I have a long-time habit of bHauying vintage cookbooks at estate sales and junk stores. I love the kitschy graphics on ’50s tomes and the impossibly complicated recipes from the 1970s when everyone was trying to be like Julia. The introductions are usually a hoot.
This is one of my favorites from “Creative Cooking” by Nicholas Roosevelt in 1956: “With the lack of domestic help in the country more housewives are doing their own cooking and the focal point of the family is back in the kitchen – the warmest, savoriest and friendliest of rooms.”
They are also honest. The introduction to the Women’s Guild of St. John’s Church in Richmond, Va. collection is almost as long as the book’s title: “The Guild Cookbook: Containing 429 Famous Recipes…Old and Modern…of Prized American and Foreign Dishes” (1951).
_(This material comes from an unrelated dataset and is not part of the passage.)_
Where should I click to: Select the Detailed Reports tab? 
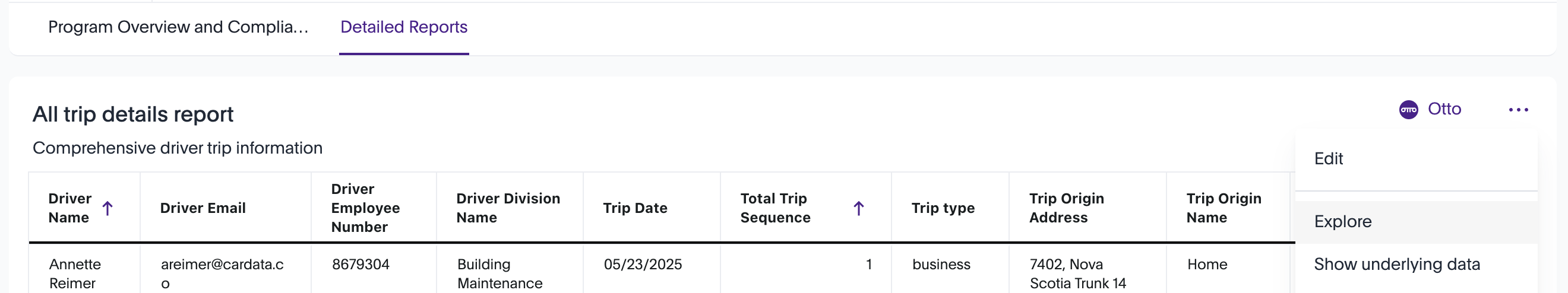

The ladies state that, “Since, for the most part, the Guild membership is composed of ladies descended from West Europeans, some of these recipes have served, not one, but several generations of people, who, while appreciative of good food, are at the same time careful and thrifty.”
And yep, true to their thrifty claim, there on page 48 is a recipe for Vienna Sausage Scalloped with Apples. Since I know you and I will never make this, let’s just say it is layers of sliced apples dotted with butter, sugar and cinnamon, topped with sliced Viennas.
As much joy as I get from the cookbooks themselves, It’s bonus time when I find hand-written recipes on brittle yellow paper tucked inside. I save these scraps of spidery writing, because this is an even more fascinating glimpse into the past.
Then, I decided that I needed to try these recipes. I mean, after all, someone thought they were good enough to copy down and save. So, occasionally, I will be including a hand-written treasure in this column.
I won’t say that I will replicate each recipe without a few enhancements. Today’s recipe for spaghetti sauce sounded so bland, I had to add salt, oregano, basil and garlic.
It was copied on stationery from The Hotel Eutaw in Orangeburg, SC. This grand old hotel was built in 1927 with an unusual source of funding – three community organizations, including the Orangeburg Rotary Club. The groups hoped the hotel would be a boon to downtown, and for years, it apparently served as a focal point for the social scene. It stood empty and neglected for years until it was purchased by a company with plans to renovate it into studio apartments and retail space.
But, way back when this anonymous woman was whiling away some time in her hotel room reading the November issue of Good Housekeeping, this recipe caught her eye:
4 lbs. ground beef
1/2 lb fat back
2 1/2 lbs onions
14 large green peppers
4 large cans tomatoes
2 lbs cheese
6 pkgs skinny spaghetti
1 large bunch celery
1 bottle hot sauce
Fry fatback. Fry beef in drippings. Add onions, hot sauce, celery and peppers. Add tomatoes. Simmer, covered for four hours.
Since I wasn’t cooking for an army, I made one-fourth of the recipe. And, to add even more flavor and a little depth, I pulsed four carrots in the food processor and added them to the mix. I also added six cloves of sliced garlic, and a tablespoon each of dried oregano and basil. The recipe doesn’t say what to do with the fried fatback, so I ate it.
The resulting sauce was chunky, thick and kind of institutional. My husband said it reminded him of the sauce at Howard Johnson’s way back in the 60s and 70s. It was really even better the next day, when I ate it out of a thermos without any pasta.